Moers Krimi: Von Tschernobyl an den Niederrhein

Moers · Mechthild Borrmann hat aus ihrem Roman "Die andere Hälfte der Hoffnung" vorgelesen.

 Mechthild Borrmann liest im Wiesenhof.

Mechthild Borrmann liest im Wiesenhof.

Foto: Klaus Dieker

Ein kleines Dorf nahe der ukrainischen Stadt Prybjat und ein niederrheinischer Bauernhof bei Kranenburg an der holländischen Grenze. Zwei Orte, die auf den ersten Blick nichts mit einander zu tun haben. Doch das soll sich schnell ändern, als eine junge Ukrainerin am 14. Februar 2010 auf dem Hof des 70-jährigen Bauern Matthias Lessmann in Zyfflis Zuflucht vor zwei skrupellosen Düsseldorfer Mädchenhändlern sucht.

Prybjat und Zyfflis sind die beiden Tatorte des neuesten Kriminalromans "Die andere Hälfte der Hoffnung", mit dem die Bielefelder Schriftstellerin Mechthild Borrmann am Donnerstag im Rahmen des Moerser Krimifestivals in der Holderberger Party-Lokalität "Wiesenhof" zu Gast war.

"Die andere Hälfte der Hoffnung" ist ihr inzwischen sechster Kriminalroman, und wie bei den vorherigen, geht es darin auch diesmal nicht nur um Mord und andere Verbrechen, sondern um ein besonderes zeitgeschichtliches Ereignis und dessen Auswirkungen auf die davon betroffenen Menschen. In diesem Fall ist es das Reaktorunglück von Tschernobyl am 26. April 1986, das das Leben einer ehemaligen russischen Krankenschwester und ihrer Tochter bis in die Gegenwart hinein verfolgt, und schließlich den einsamen verwitweten Bauern Matthias Lessmann im niederrheinischen Zyfflich dazu bringt, einen Menschen zu erschießen.

Insgesamt zweimal war Mechthild Borrmann für die Recherchen zu ihrem Buch nach Tschernobyl gereist und hatte dort mit zahlreichen Zeitzeugen des Unglücks gesprochen. Mit den dabei entstandenen Fotos gestaltete sie am Mittwoch den ersten Teil ihrer Lesung. Parallel dazu beantwortete sie der freiberuflichen WDR-Journalistin Monika Hanewinkel eine Reihe interessanter Fragen nicht nur zu ihren Reiseeindrücken, sondern auch zu ihrem Lebenslauf und der Art und Weise ihres Schreibens. Letztere beschrieb sie als "eher altmodisch" und "akribisch".

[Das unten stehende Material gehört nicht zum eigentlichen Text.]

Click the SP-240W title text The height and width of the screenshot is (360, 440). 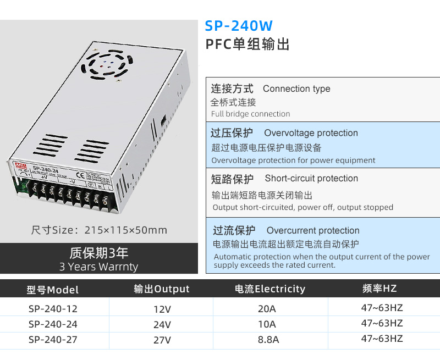[x=238, y=26]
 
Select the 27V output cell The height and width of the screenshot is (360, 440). [x=162, y=340]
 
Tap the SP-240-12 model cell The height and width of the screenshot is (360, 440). [x=53, y=308]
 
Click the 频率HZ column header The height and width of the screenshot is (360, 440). [x=380, y=289]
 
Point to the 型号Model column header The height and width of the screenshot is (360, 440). [x=53, y=290]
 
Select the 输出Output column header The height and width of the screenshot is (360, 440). [x=162, y=289]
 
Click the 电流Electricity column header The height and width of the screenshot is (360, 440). [x=270, y=289]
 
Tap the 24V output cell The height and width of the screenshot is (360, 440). [x=162, y=324]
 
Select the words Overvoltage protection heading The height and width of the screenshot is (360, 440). [x=311, y=133]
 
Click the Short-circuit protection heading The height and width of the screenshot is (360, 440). [x=311, y=179]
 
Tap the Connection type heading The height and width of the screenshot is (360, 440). [x=296, y=89]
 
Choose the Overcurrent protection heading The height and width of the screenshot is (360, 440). [x=313, y=231]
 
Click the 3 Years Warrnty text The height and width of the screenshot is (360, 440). [x=99, y=267]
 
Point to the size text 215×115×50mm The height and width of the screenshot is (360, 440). [x=99, y=230]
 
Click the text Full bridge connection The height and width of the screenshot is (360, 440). [x=251, y=114]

So mache sie zum Beispiel von sämtlichen größeren ihrer Romanfiguren vorab einen sehr detaillierten Lebenslauf, und wenn die Handlung, wie in diesem Fall, aus mehreren in einander verwobenen Strängen bestehe, schreibe sie die nicht jeweils einzeln an einem Stück, sondern flechte sie nacheinander wie einen Zopf zusammen. "Ich denke, das würde man sonst am Erzählfluss merken." Soweit zur Theorie.

Den praktischen Eindruck von Mechthild Borrmanns Schreiweise erhielten die Besucher dann eindrucksvoll im zweiten, eigentlichen Leseteil der Veranstaltung. Dabei entführte sie die Autorin mit geschulter Vorlesestimme wechselweise mal in die Ukraine, wo die einstige Krankenschwester Walentyna das Tschernobyl-Unglück zu Papier bringt, und an den Niederrhein, wo Bauer Lessmann mehr oder weniger freiwillig zum Retter ihrer angeblich in Deutschland studierenden Tochter Tanja wird.